The use of calcipotriene to treat EVHCs has been reported. A case report noted a partial response of EVHCs after a 2-month treatment course with topical calcipotriene.[34]
Needle evacuation of EVHCs can be performed via an 18-gauge needle after local anesthesia with a topical anesthetic (EMLA cream). This technique can also be helpful in the diagnosis of EVHC. After extrusion, the cyst is examined histologically, pressed between a glass slide and a cover slip with mineral oil. Multiple thin, fine hairs can be seen within the lumen of the thin cyst wall.
Simple excision (eg, punch biopsy technique) removes the cyst; however, this is not practical for most cases of EVHCs, because the cysts are too numerous and punch biopsy scars may be unsightly.

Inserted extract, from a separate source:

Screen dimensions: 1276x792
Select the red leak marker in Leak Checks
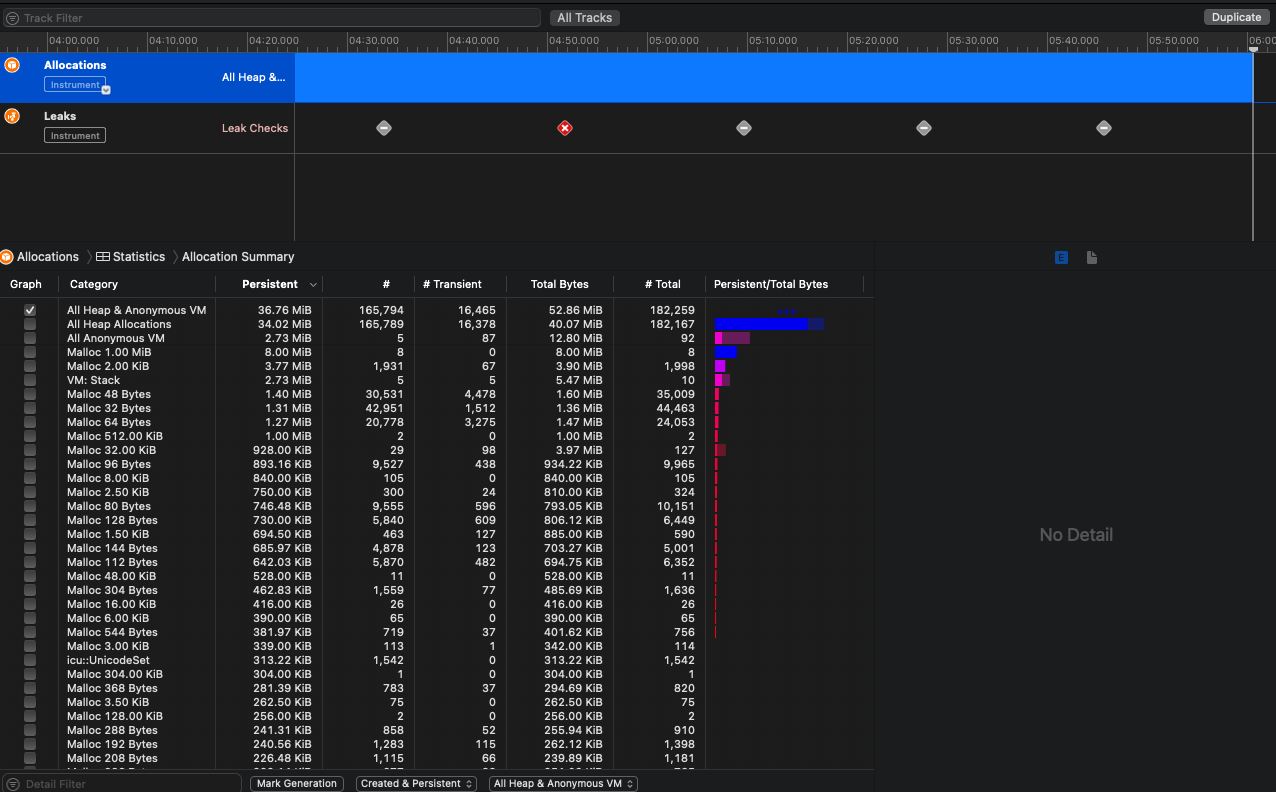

A case report by Huerter et al described successful use of carbon dioxide laser vaporization to treat EVHCs on the face.[35] A test spot was performed with the carbon dioxide laser (10,600 nm) at 5 W of power, an irradiance of 160 W/cm2, a 2-mm spot size, and a pulse duration of 0.2 s. No scarring occurred after the face was treated in this manner. Eyelid lesions were treated in the same manner, except with only 3 W of power and an irradiance of 100 W/cm2. Slight hyperpigmentation occurred at some of the treated sites; no hypertrophic scarring was noted. Cystic regeneration did not occur.
The pulsed erbium:yttrium-aluminum-garnet (Er:YAG) laser (2940 nm) was reported to be effective in treating two patients with EVHCs on the trunk.[36] The technique employed a 2-mm spot size, a pulse duration of 250 ms at 60.5-63.7 J/cm2, and a pulse energy of 1.9-2.0 J. Three to five stacked pulses were delivered, and the cysts were expressed with digital pressure and were extracted with forceps. The base of the cyst wall was further ablated with three pulses, and the area was allowed to heal by secondary intention. In the follow-up evaluation (performed only by telephone interview), patients reported no scarring, discoloration, or recurrence of the cysts.

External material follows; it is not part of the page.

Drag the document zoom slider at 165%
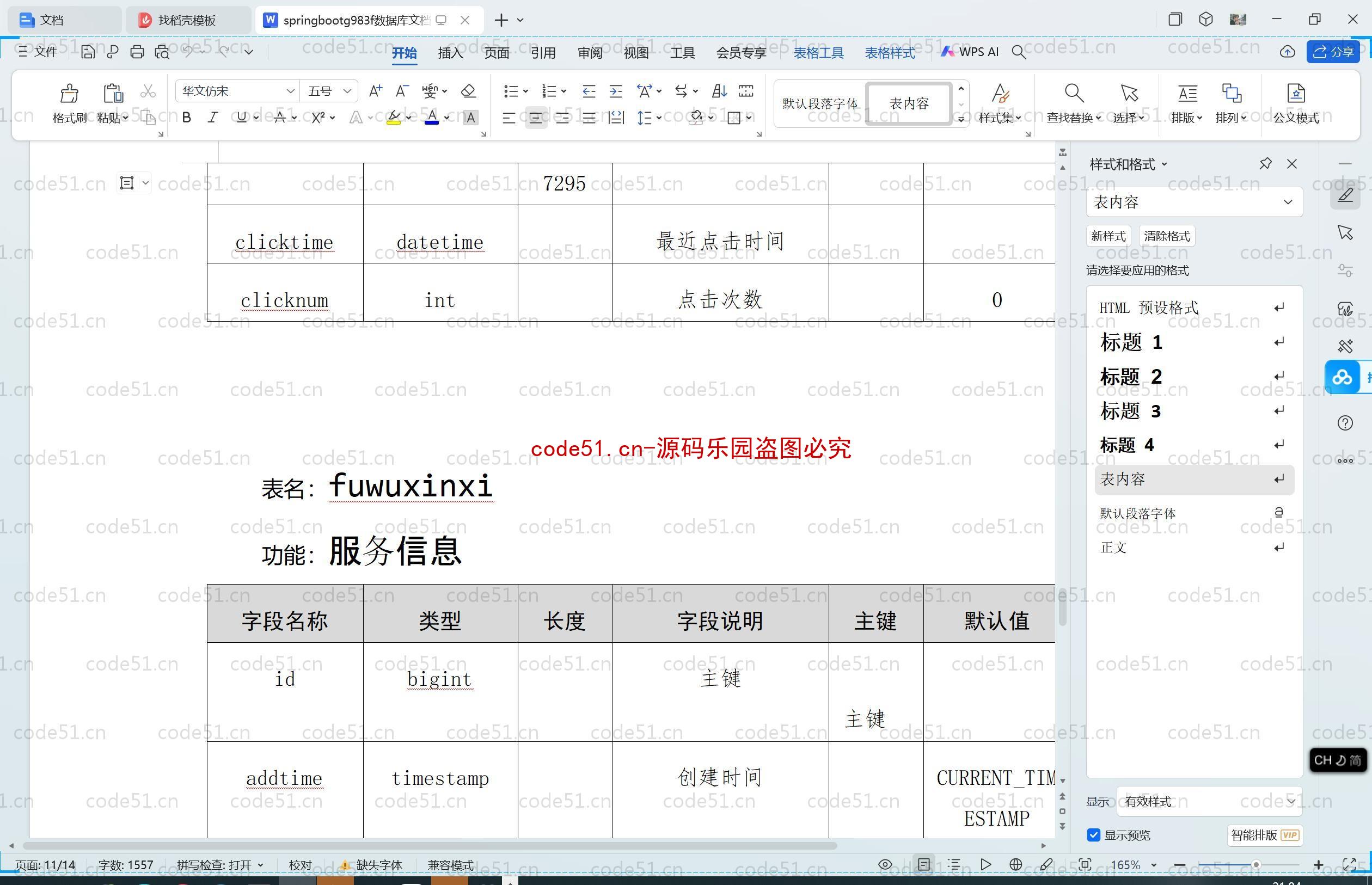1372x885 pixels. (x=1254, y=862)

Another report, however, suggested early recurrence of the cysts after the use of the Er:YAG laser to treat EVHCs on the face.[37]
A split face study compared the 2940 nm Er:YAG laser with a nonablative 1540 Er:Glass laser.[38] The treatment period was 9 months, with treatment intervals of 6-12 weeks. The study found a reduction in the total number of cysts, with a tendency toward better clinical outcomes with the Er:YAG ablative laser.